### [TO DO]
Every line of the entries with the word "Edit" in it should be shown.

Collected data
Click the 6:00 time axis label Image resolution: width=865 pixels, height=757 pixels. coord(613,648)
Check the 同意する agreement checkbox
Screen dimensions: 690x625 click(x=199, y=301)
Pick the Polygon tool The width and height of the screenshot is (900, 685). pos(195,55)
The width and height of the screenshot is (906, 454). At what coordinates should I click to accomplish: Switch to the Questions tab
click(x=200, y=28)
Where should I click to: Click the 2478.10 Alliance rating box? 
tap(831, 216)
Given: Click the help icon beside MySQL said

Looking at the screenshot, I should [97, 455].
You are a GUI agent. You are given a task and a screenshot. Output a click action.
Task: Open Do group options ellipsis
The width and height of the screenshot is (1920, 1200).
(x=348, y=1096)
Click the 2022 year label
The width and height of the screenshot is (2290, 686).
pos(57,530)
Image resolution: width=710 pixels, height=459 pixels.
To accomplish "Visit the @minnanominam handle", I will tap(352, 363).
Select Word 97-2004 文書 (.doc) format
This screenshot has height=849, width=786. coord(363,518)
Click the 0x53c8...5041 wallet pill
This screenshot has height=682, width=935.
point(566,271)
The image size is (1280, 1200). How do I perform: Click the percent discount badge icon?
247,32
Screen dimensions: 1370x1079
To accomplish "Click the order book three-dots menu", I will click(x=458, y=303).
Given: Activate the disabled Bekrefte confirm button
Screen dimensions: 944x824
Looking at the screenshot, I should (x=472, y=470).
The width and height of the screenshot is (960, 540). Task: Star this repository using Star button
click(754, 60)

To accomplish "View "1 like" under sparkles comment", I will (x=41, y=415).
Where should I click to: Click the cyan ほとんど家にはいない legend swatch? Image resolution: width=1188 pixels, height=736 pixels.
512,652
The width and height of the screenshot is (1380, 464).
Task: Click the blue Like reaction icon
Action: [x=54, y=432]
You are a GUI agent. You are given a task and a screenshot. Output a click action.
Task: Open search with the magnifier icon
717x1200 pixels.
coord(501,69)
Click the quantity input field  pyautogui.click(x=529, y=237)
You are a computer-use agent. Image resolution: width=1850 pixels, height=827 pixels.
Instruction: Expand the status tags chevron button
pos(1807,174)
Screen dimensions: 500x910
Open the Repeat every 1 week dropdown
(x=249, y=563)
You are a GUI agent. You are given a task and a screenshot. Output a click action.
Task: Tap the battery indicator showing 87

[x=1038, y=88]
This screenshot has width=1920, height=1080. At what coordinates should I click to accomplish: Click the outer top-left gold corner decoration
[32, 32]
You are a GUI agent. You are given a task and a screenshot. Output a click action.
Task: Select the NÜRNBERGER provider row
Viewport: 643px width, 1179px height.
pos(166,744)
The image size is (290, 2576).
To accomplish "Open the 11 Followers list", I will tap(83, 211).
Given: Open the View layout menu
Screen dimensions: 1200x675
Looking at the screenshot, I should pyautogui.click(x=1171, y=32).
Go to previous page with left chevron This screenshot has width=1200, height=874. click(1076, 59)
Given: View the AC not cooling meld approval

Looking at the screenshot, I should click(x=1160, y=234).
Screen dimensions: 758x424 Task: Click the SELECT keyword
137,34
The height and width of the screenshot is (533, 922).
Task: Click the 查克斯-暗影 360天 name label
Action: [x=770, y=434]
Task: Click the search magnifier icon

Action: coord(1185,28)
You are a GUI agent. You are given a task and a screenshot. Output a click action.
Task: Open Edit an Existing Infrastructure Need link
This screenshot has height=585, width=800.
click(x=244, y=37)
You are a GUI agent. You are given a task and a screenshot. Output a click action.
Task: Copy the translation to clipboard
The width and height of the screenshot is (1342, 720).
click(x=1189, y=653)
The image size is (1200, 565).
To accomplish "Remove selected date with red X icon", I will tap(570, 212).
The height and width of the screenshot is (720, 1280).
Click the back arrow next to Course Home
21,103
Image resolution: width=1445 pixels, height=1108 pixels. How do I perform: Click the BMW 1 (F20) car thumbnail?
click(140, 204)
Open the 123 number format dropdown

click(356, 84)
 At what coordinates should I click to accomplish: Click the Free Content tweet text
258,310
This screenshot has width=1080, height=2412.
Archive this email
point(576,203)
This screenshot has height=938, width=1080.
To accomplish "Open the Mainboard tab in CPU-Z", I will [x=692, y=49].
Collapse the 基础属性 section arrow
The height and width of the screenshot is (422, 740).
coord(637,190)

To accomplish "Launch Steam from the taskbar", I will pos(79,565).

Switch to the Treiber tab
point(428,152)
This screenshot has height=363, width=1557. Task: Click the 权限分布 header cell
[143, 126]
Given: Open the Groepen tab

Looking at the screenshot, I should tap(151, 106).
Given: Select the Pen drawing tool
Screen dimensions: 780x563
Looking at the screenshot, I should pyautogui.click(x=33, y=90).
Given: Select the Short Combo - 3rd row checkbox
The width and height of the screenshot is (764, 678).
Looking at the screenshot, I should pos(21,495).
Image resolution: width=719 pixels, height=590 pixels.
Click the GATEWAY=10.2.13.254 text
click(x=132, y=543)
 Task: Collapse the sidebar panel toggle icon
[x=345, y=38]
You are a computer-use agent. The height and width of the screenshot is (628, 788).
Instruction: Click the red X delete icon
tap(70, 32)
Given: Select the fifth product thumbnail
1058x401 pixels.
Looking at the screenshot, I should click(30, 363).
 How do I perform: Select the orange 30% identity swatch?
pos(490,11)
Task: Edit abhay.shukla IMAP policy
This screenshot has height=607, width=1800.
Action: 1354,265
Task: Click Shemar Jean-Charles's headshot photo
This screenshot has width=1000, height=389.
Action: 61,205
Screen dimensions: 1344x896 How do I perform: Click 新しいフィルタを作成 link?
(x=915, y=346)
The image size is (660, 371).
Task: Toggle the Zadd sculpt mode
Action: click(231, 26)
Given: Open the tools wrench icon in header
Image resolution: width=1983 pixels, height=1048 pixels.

### [COMPLETED EXERCISE]
Task: Open Edit an Existing Infrastructure Need link
Task: Edit abhay.shukla IMAP policy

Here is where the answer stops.